Norrie C at The Guardian explains that what’s unwinding is “the mathematically flawed system of debt-based, fiat, Fractional Reserve Banking which is predicated on indefinite exponential growth. That is growth in debt, population, industrial activity, consumption of energy, consumption of raw materials, production of waste, production of pollution, destruction of the biosphere”.
Continuous, relentless exponential growth of the above list is simply not possible indefinitely – and the end of indefinitely is what seems to be happening now.
The fiscal model is fatally flawed, Norrie explains, because “you need a relentless, geometric increase in debt for there to be enough money in the money supply to pay back all the capital and interest when only the capital was ever created. The debt-based Fractional Reserve Banking system is killing itself, our savings and our planet”.
This is a disgrace, and somebody should do something about it.
But personally I’ve made a killing out of the crisis this week. On Monday, in Brighton, Andre Viljoen gave me my first Lewes Pound:
jtlewespnd.png
This new complementary currency is designed to encourage demand for local goods and services and thereby to help build resilience to the rising costs of energy, transport and food.

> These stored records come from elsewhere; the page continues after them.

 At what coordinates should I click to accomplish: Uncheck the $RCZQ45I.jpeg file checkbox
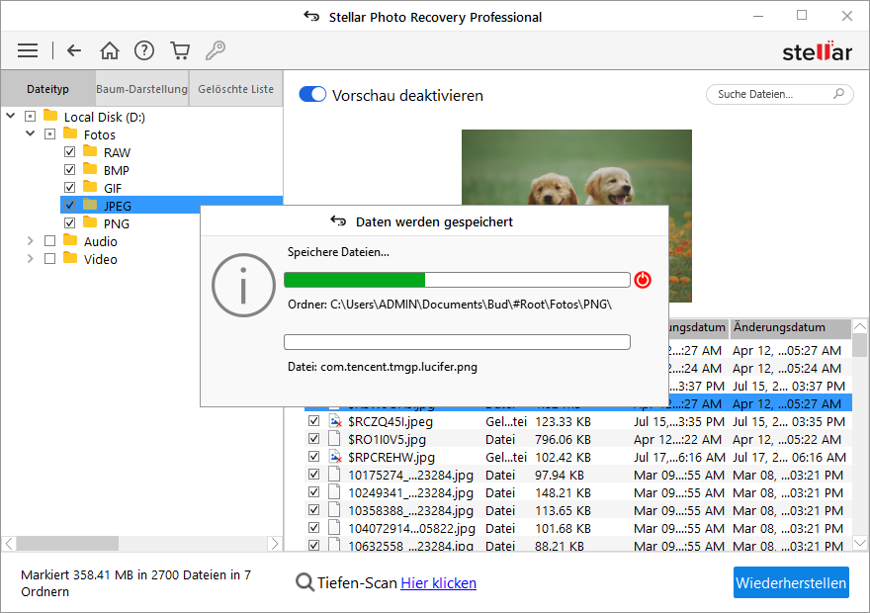(x=314, y=421)
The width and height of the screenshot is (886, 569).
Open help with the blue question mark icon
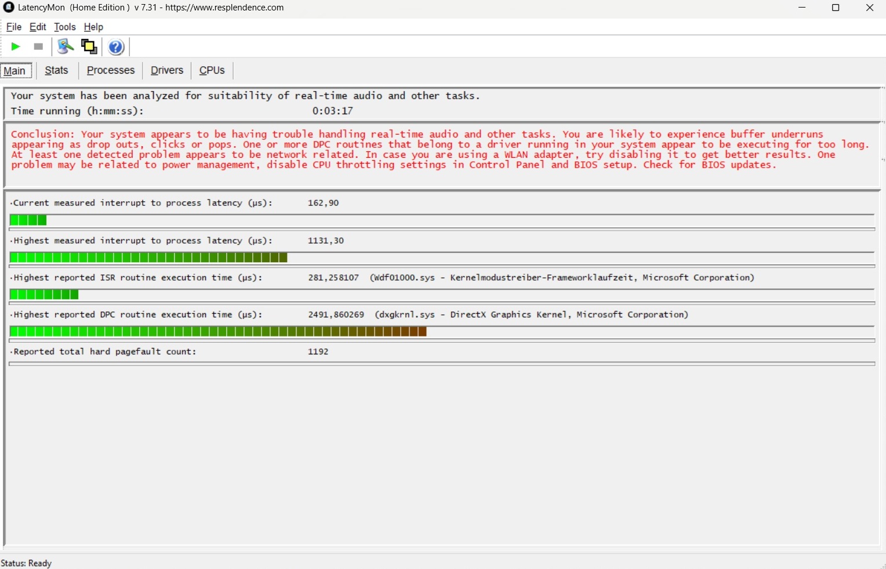116,47
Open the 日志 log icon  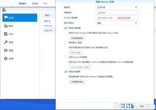click(6, 34)
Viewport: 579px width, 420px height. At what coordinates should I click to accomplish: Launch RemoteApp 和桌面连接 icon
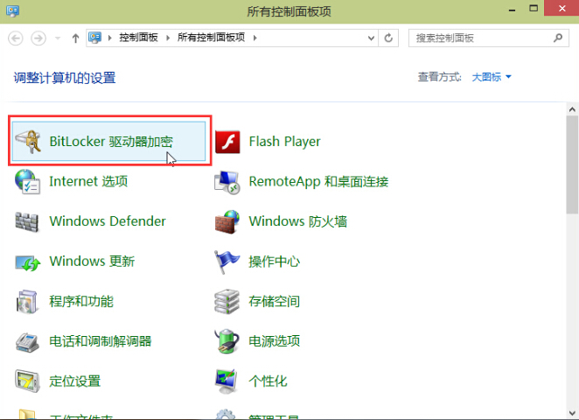(227, 182)
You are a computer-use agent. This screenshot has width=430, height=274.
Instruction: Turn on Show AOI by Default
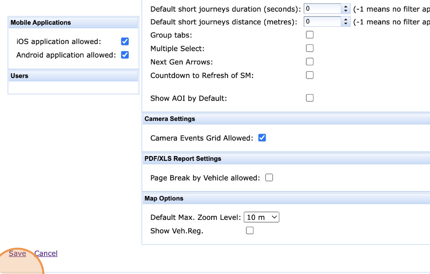pyautogui.click(x=310, y=98)
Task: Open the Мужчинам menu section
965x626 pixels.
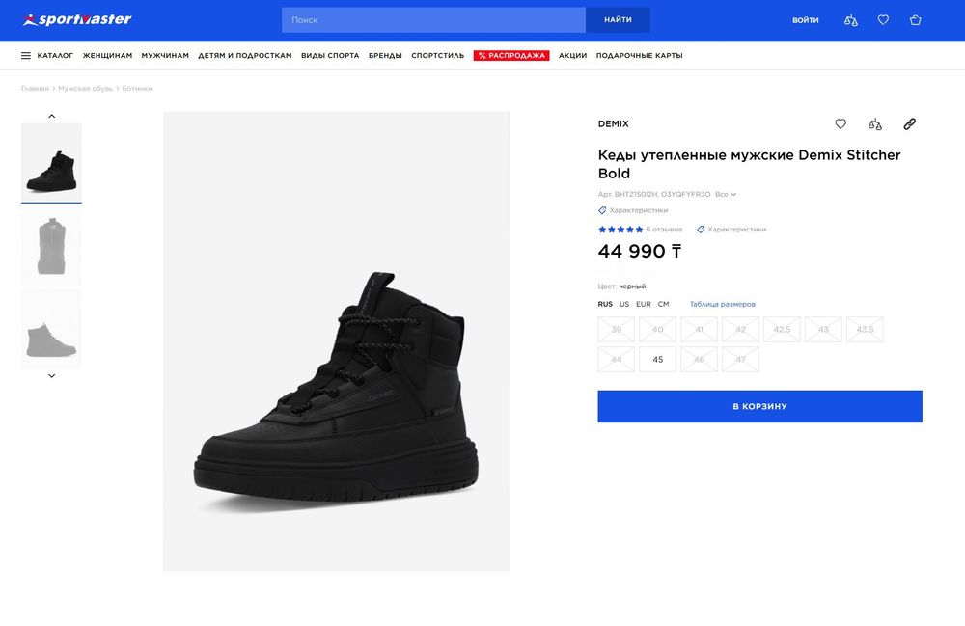Action: coord(165,56)
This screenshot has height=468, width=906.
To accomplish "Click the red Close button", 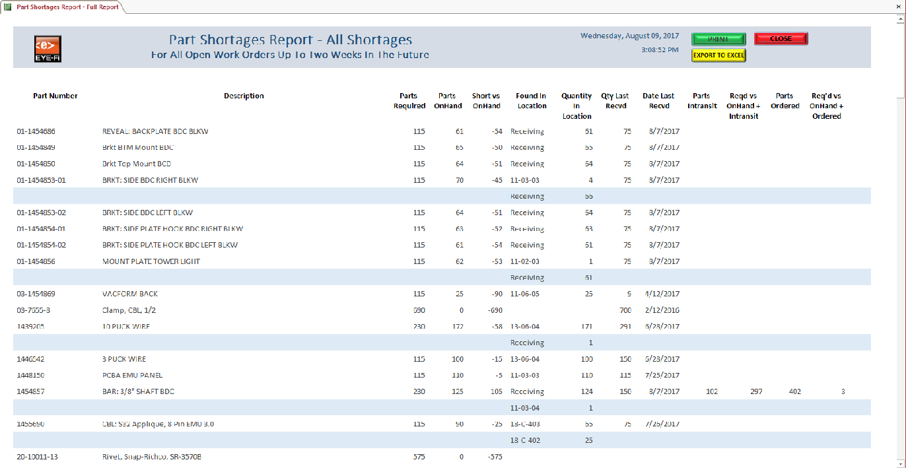I will pyautogui.click(x=781, y=39).
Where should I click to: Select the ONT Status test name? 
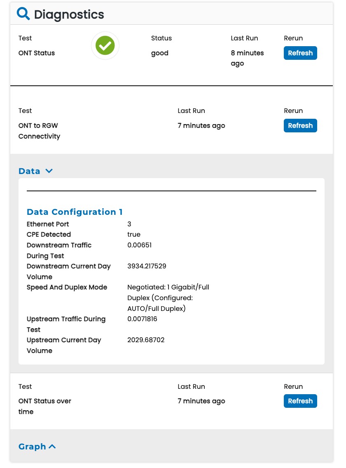37,53
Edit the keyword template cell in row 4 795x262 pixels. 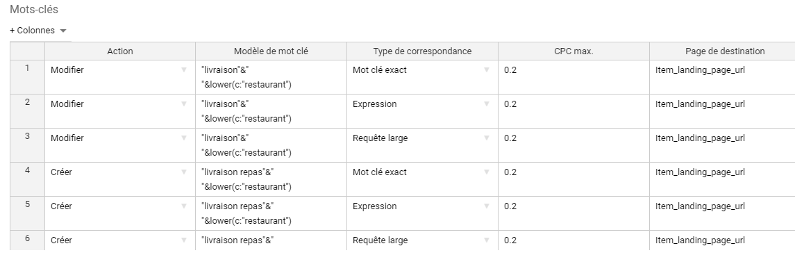point(271,179)
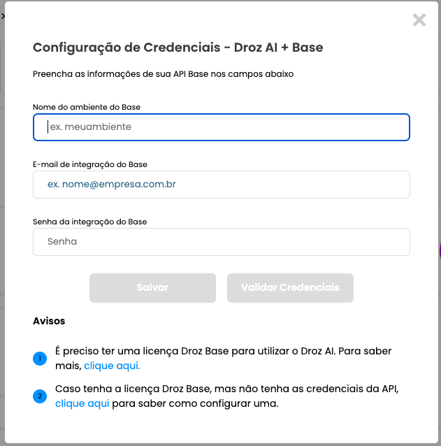Image resolution: width=441 pixels, height=446 pixels.
Task: Select the Senha password field
Action: 222,242
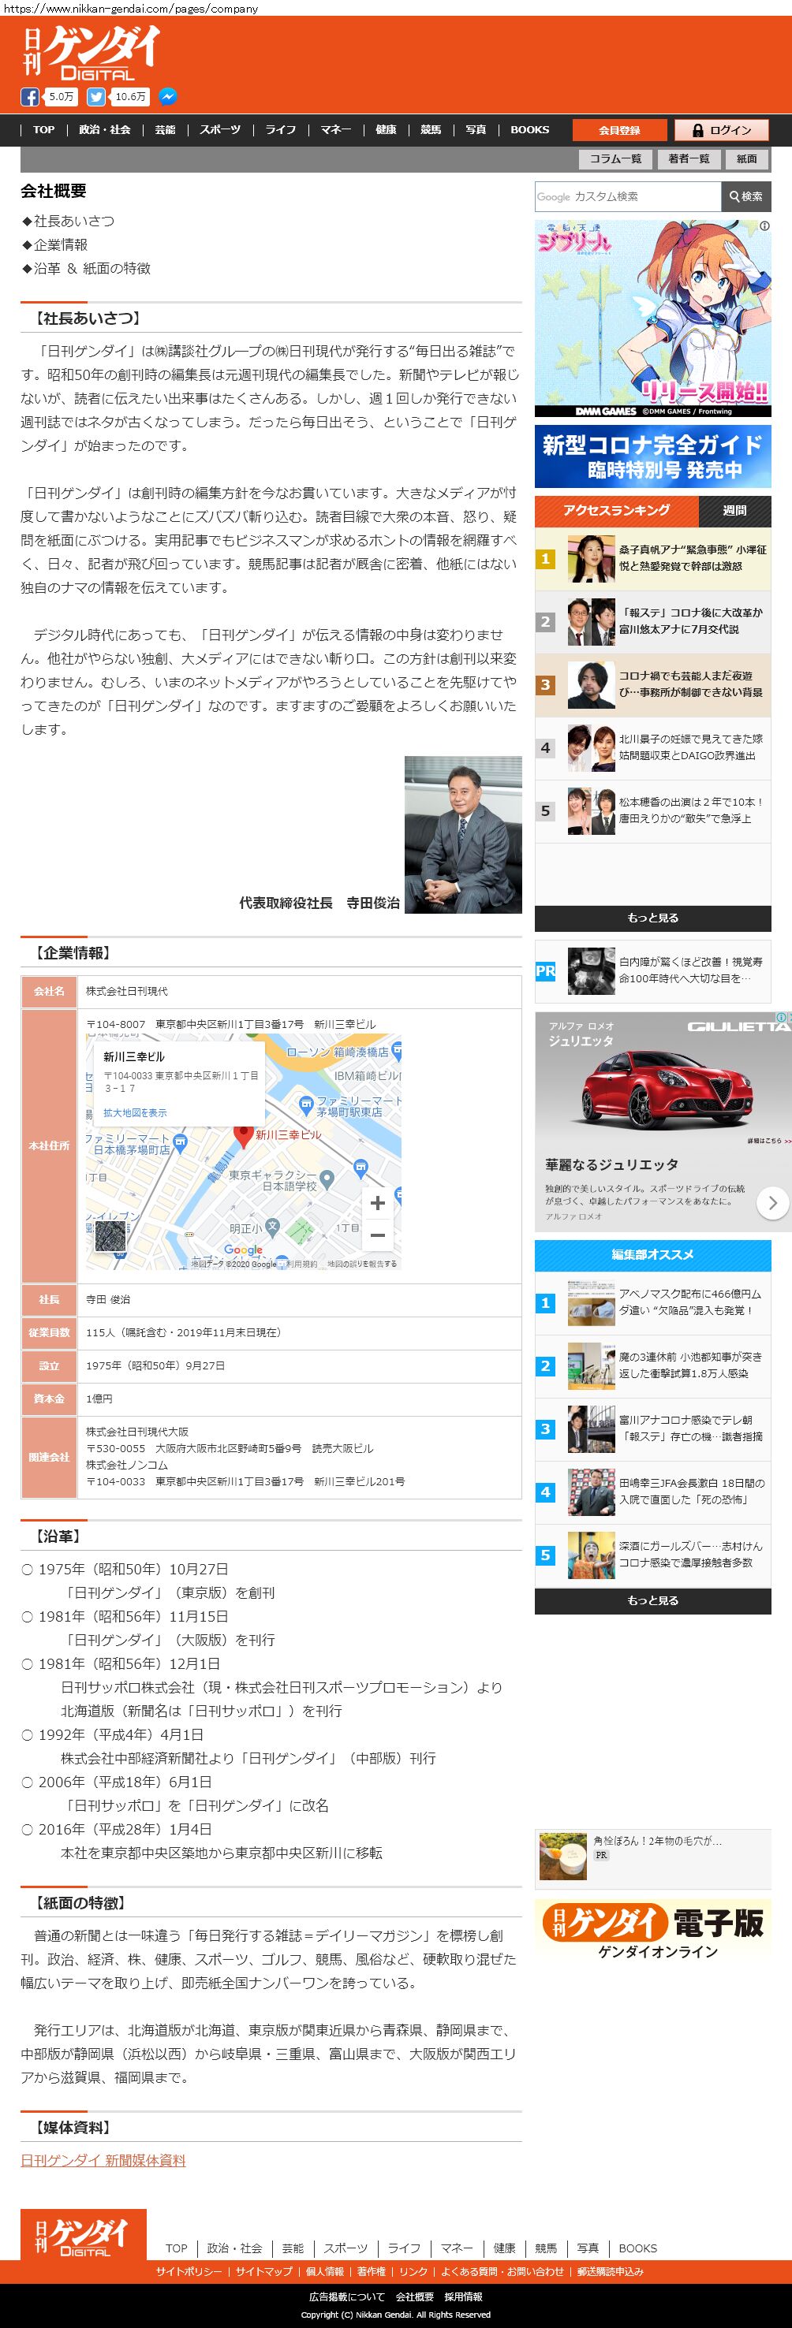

It’s intended to be used alongside pounds Sterling – but I couldn’t help noticing that LPs are selling at a healthy premium on eBay: pound@ebay.png
In other words, my global holdings in complementary currencies (one Lewes Pound) have gone up fourteen times in a single week.
I’ve only got one Lewes Pound, and I’m hanging on to it. Or will someone out there will make me a good offer? What shall we say: a kilo of gold for it?